There had been signs. Odd coincidences. It grew beyond denial when a river bridge broke and she was forced to stay overnight in a town, wandering in just before nightfall and finding herself hosted by the only family willing to take in a stranger – hours before a crazed fantassin who’d been attacking the townsfolk broke through their door. She took the man’s head after a duel, finding him utterly made but an even finer sword for it. Laurence had never given her name, so they called her ‘wanderer’ instead when giving profuse thanks, and the word felt like a pleasant finger being trailed down her spine. She had been, in her own way, Chosen.

Even the fucking Gods wanted the Ranger dead.

Laurence often let the road guide her, but it was southwards she travelled. She followed rumours of monsters and rogues, slept under trees often and in stables when she could. What little coin she had she won from the people grateful she had stepped between them and danger, as well as the occasional sword trick to entertain children. That got her into trouble with a five-sun duellist who accused her of ‘dishonouring her sword’, so Laurence de Montfort beat him soundly and marked his face before ripping the embroidered suns out of his tunic.

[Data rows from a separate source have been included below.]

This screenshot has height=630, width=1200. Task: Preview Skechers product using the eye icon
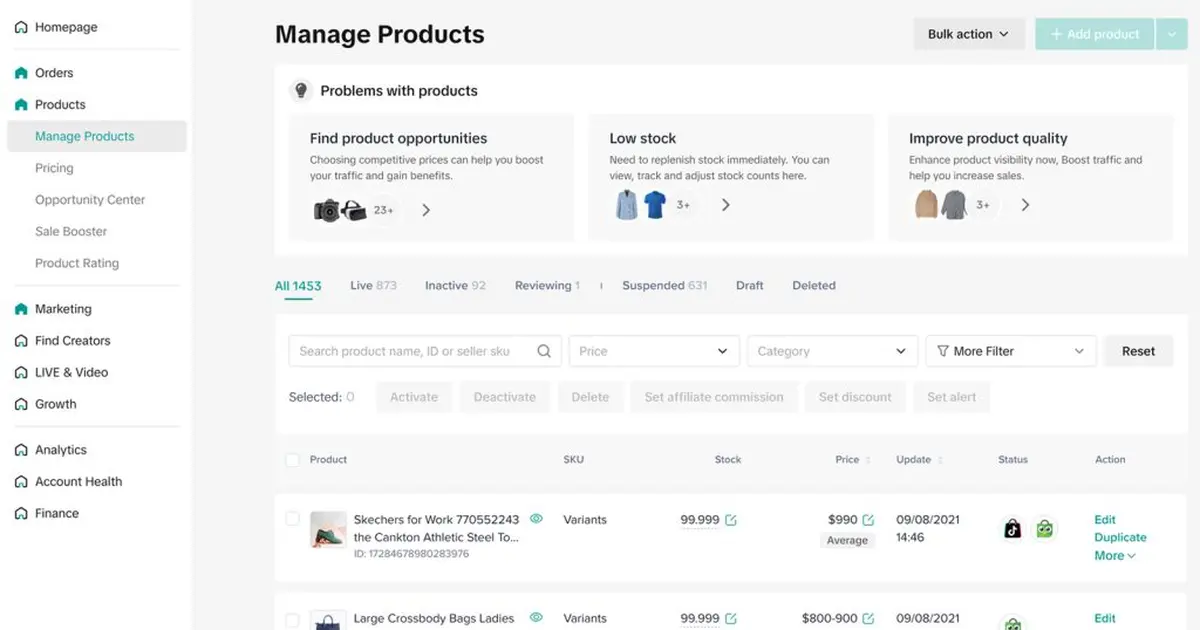(x=536, y=519)
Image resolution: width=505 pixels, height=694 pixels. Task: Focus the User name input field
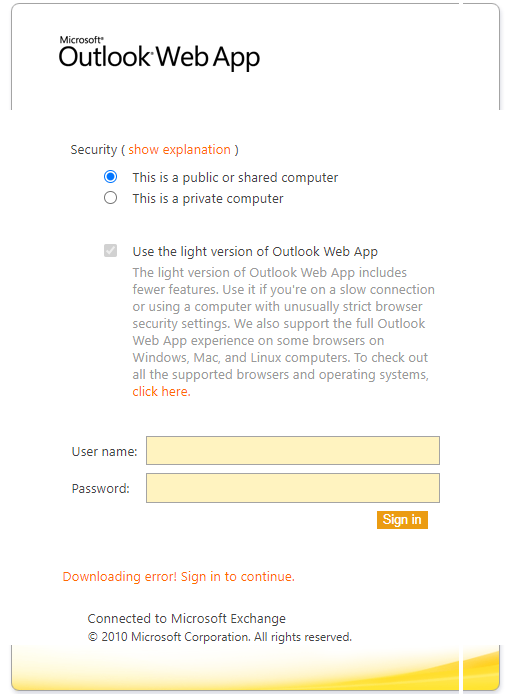click(293, 451)
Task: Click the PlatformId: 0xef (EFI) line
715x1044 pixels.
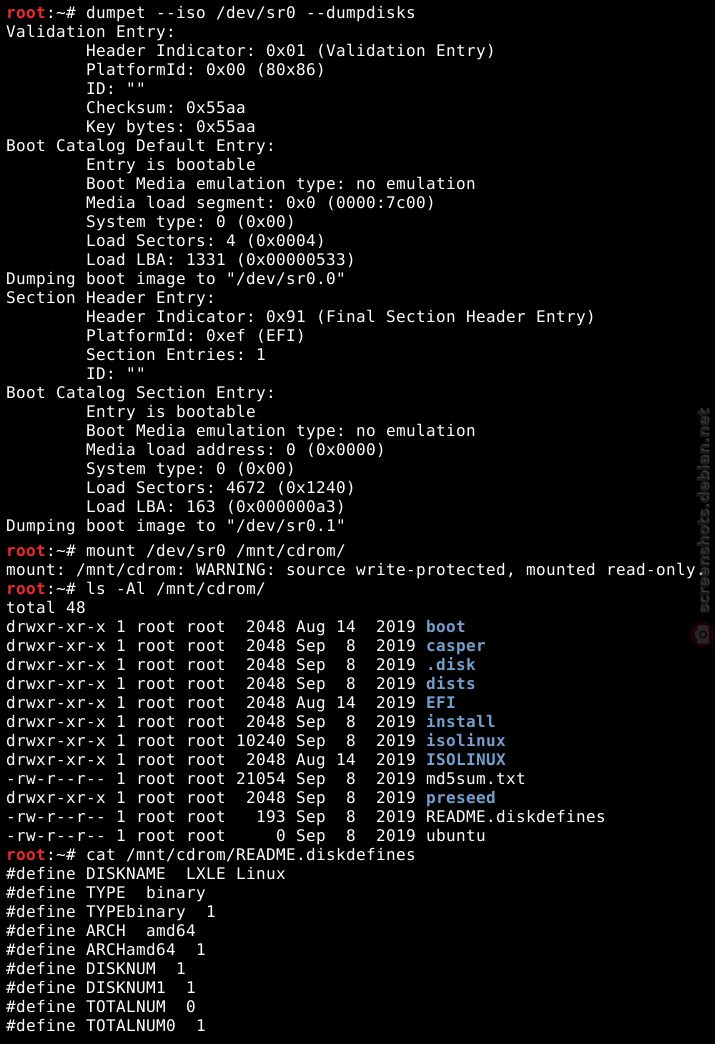Action: coord(195,336)
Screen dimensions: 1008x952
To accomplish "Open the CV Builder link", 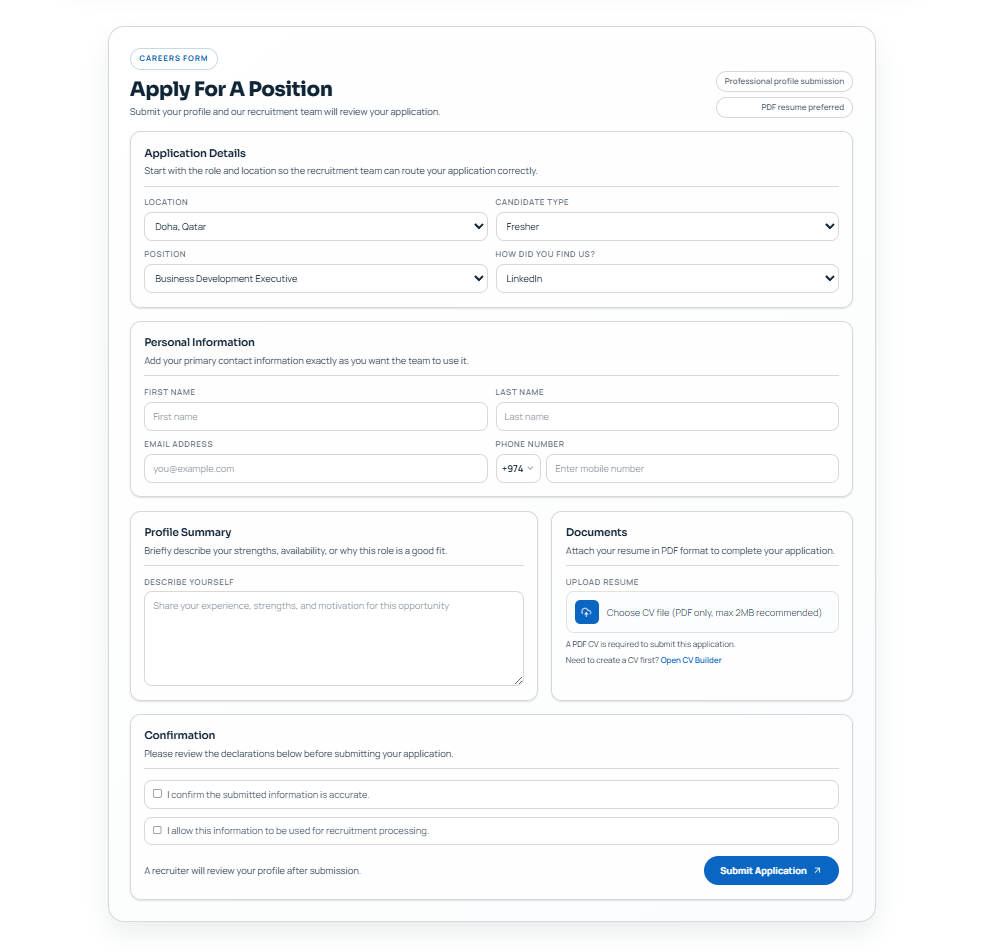I will pyautogui.click(x=691, y=661).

She was the last of the School of Lament, she would not let her teacher’s name die by staying unranked. Her limbs were quick and sure now, her stride like a cat and her senses sharp, but the Wandered did not go hunting for Damned. Not yet.

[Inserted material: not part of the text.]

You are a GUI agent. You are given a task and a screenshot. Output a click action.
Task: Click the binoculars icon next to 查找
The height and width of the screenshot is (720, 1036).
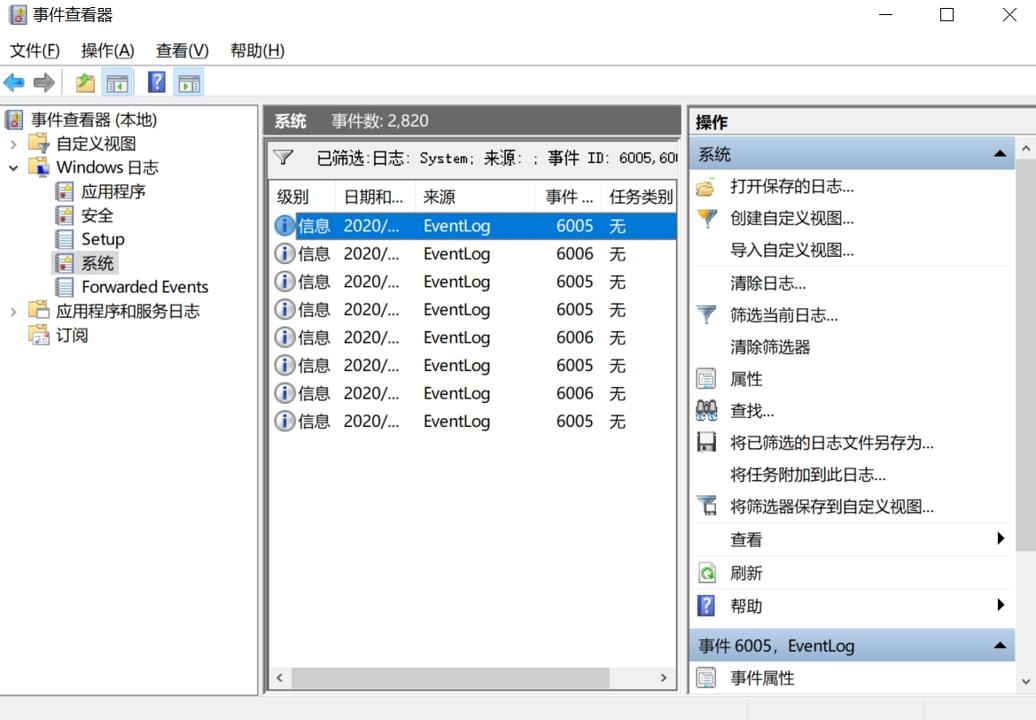click(707, 410)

First she had to see about getting Sublevacion forged again. Her master had snapped the legendary blade before duelling his foe, but Laurence would not make that mistake. Ortega had been… gallant, in the way that stories told you about. Romantic, in his own cynical way. If there was a speck of romance in Laurence’s soul she had yet to find it, so if putting that sword back together would help with her shot at the Ranger it was what she do. Fair play, gallantry? Madness. Someone people just needed killing, it was pointless to make a game of it.

Yet no simple smith would do for the task of forging anew such a sword, Laurence knew, so as she moved southwards she pricked an ear for rumors of Chosen on the discreet end of things. Those that could craft wonders, she’d been made to understand, tended to keep it quiet. Otherwise kings and monsters got a little too interested. One lead was more promising than the others, near the border between Creusens and Aequitan, and she followed it to the end. What she found was… not what she’d wanted. Bandits and criminals had gone missing from nearby towns, but not to the kind of hard-handed justice that her teacher had introduced her to.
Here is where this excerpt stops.